### Testo selezionato
Fino ad adesso abbiamo esaminato “prigionie psicologiche” imposte da soggetti o situazioni esterne ma spesso siamo noi la nostra stessa prigione e fatichiamo a liberarci. Questo può accadere ad ognuno di noi in momenti di fragilità.
Può capitare di pretendere troppo da se stessi senza accettare i propri limiti ma può anche capitare di non sfruttare il proprio potenziale costringendoci in una prigione della quale noi stessi abbiamo le chiavi. Tutto questo è tipico dell’età che sto vivendo, l’adolescenza. Abbiamo paura di prendere decisioni, paura di
fallire, di non essere abbastanza bravi, di intraprendere cammini errati, di essere giudicati e tutto questo ci frena. Questi stati d’animo ci fanno sentire inadeguati e cerchiamo rifugio nelle amicizie facendo di tutto per essere accettati dal gruppo e rifiutiamo invece i consigli dei nostri genitori che ci vogliono bene e che invece contestiamo. In questa fase persino il nostro corpo in trasformazione ci appare come una prigione che non accettiamo e disprezziamo.
Dovremmo cercare di trasformare le paure in curiosità così da utilizzare le chiavi per uscire dalla prigione guidarti dagli adulti in grado di incoraggiarci e indirizzarci.

(Righe di un dataset)

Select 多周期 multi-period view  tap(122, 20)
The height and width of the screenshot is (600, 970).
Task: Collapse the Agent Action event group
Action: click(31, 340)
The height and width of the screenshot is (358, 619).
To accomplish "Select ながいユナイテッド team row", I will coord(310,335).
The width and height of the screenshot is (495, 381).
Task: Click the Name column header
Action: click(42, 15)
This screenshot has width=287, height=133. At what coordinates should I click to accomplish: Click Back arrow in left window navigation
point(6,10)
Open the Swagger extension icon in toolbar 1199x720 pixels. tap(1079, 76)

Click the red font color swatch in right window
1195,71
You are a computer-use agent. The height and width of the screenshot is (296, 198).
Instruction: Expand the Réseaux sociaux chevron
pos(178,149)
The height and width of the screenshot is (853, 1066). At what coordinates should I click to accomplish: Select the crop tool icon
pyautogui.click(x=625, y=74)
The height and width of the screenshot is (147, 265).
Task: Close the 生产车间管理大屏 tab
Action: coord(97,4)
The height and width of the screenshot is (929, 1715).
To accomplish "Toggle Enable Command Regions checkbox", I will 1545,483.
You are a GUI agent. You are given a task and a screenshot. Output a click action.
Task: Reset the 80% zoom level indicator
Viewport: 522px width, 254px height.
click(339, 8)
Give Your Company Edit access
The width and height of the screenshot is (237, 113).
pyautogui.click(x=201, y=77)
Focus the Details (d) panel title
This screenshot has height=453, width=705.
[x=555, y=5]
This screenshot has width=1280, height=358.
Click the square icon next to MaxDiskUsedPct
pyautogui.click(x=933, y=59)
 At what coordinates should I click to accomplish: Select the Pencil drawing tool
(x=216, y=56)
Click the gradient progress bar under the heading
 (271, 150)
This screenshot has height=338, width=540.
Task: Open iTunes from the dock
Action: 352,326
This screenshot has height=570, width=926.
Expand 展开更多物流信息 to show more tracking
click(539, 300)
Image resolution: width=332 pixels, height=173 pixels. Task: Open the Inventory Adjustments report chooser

### Compiti assegnati
a. Elenca tutte le paure che il brano sull'adolescenza attribuisce a chi vive questa età.
b. Riscrivi in forma più breve il paragrafo del brano sull'adolescenza che comincia con "Fino ad adesso abbiamo esaminato", conservandone i fatti principali.
c. Secondo il brano sull'adolescenza, le seguenti affermazioni sono vere? (i) Queste prigioni interiori sono tipiche dell'adolescenza. (ii) Gli adolescenti accolgono volentieri i consigli dei genitori. (iii) Si suggerisce di trasformare le paure in curiosità. Rispondi sì o no a ciascuna, citando le parole del brano che lo stabiliscono.
Per rispondere serve soltanto il testo selezionato.

### Elenco risposte
a.
- Prendere decisioni
- Fallire
- Non essere abbastanza bravi
- Intraprendere cammini errati
- Essere giudicati

b. Finora si sono viste prigionie psicologiche imposte dall'esterno, ma spesso la prigione siamo noi stessi e liberarsene è difficile: può succedere a chiunque nei momenti di fragilità.

c.
(i) Sì: "Tutto questo è tipico dell’età che sto vivendo, l’adolescenza."
(ii) No: "rifiutiamo invece i consigli dei nostri genitori"
(iii) Sì: "Dovremmo cercare di trasformare le paure in curiosità"